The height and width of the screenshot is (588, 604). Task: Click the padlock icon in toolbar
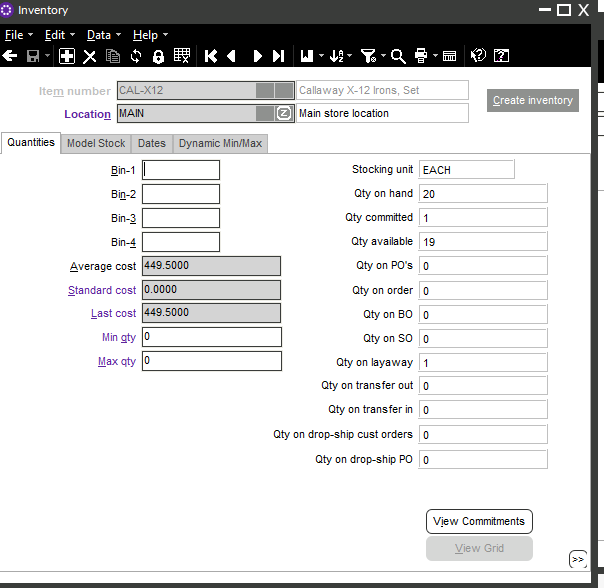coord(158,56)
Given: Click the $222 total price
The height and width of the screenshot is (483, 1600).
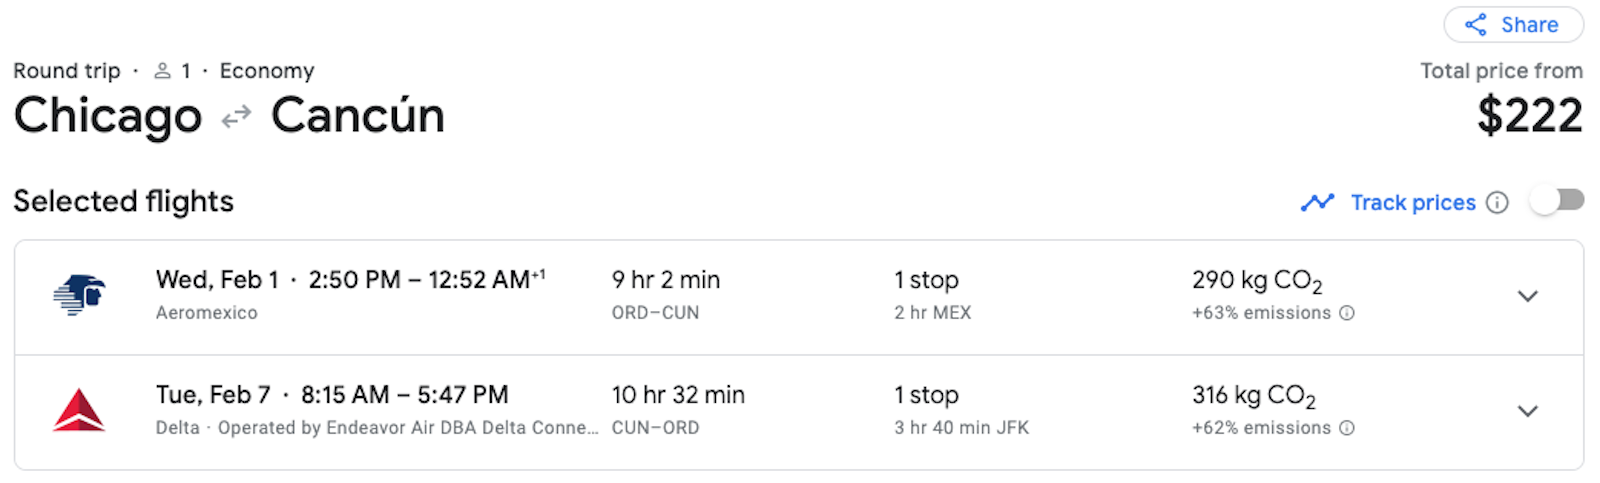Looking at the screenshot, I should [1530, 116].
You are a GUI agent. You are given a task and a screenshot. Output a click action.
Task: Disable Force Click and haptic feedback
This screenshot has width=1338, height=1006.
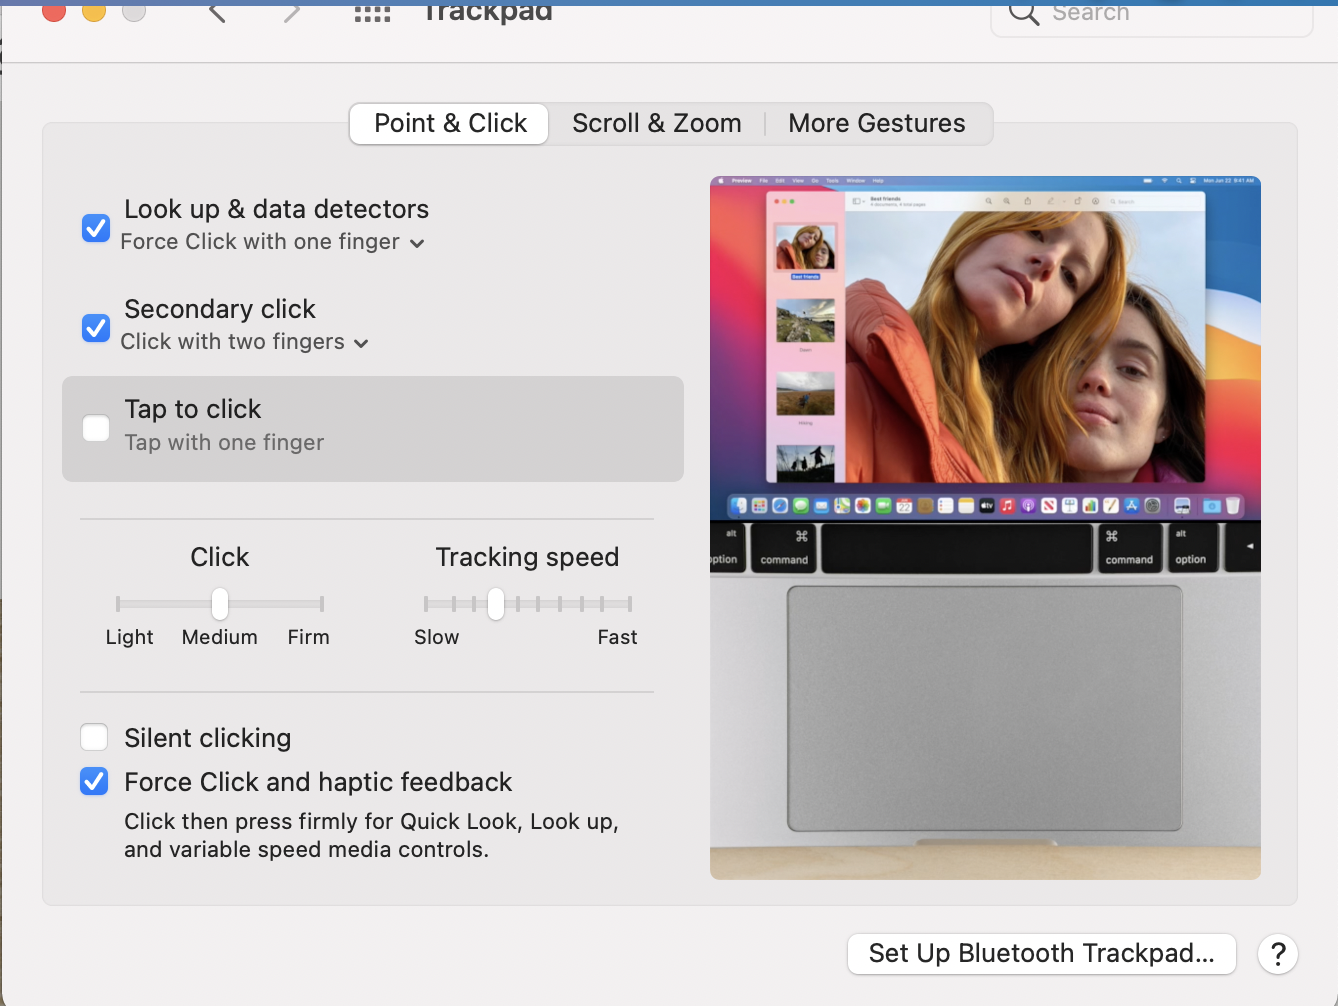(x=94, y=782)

-*-*-

--- Exercise description ---
Rewrite every line of the rows above as a Markdown table with two columns, No and Text, giving each line a number and leaving out blank lines. Omit the pictures.

--- Task answer ---
| No | Text |
|---|---|
| 1 | The height and width of the screenshot is (588, 604). Task: Click the padlock icon in toolbar |
| 2 | coord(158,56) |
| 3 | Given: Click the $222 total price |
| 4 | The height and width of the screenshot is (483, 1600). |
| 5 | Looking at the screenshot, I should [1530, 116]. |
| 6 | You are a GUI agent. You are given a task and a screenshot. Output a click action. |
| 7 | Task: Disable Force Click and haptic feedback |
| 8 | This screenshot has width=1338, height=1006. |
| 9 | (x=94, y=782) |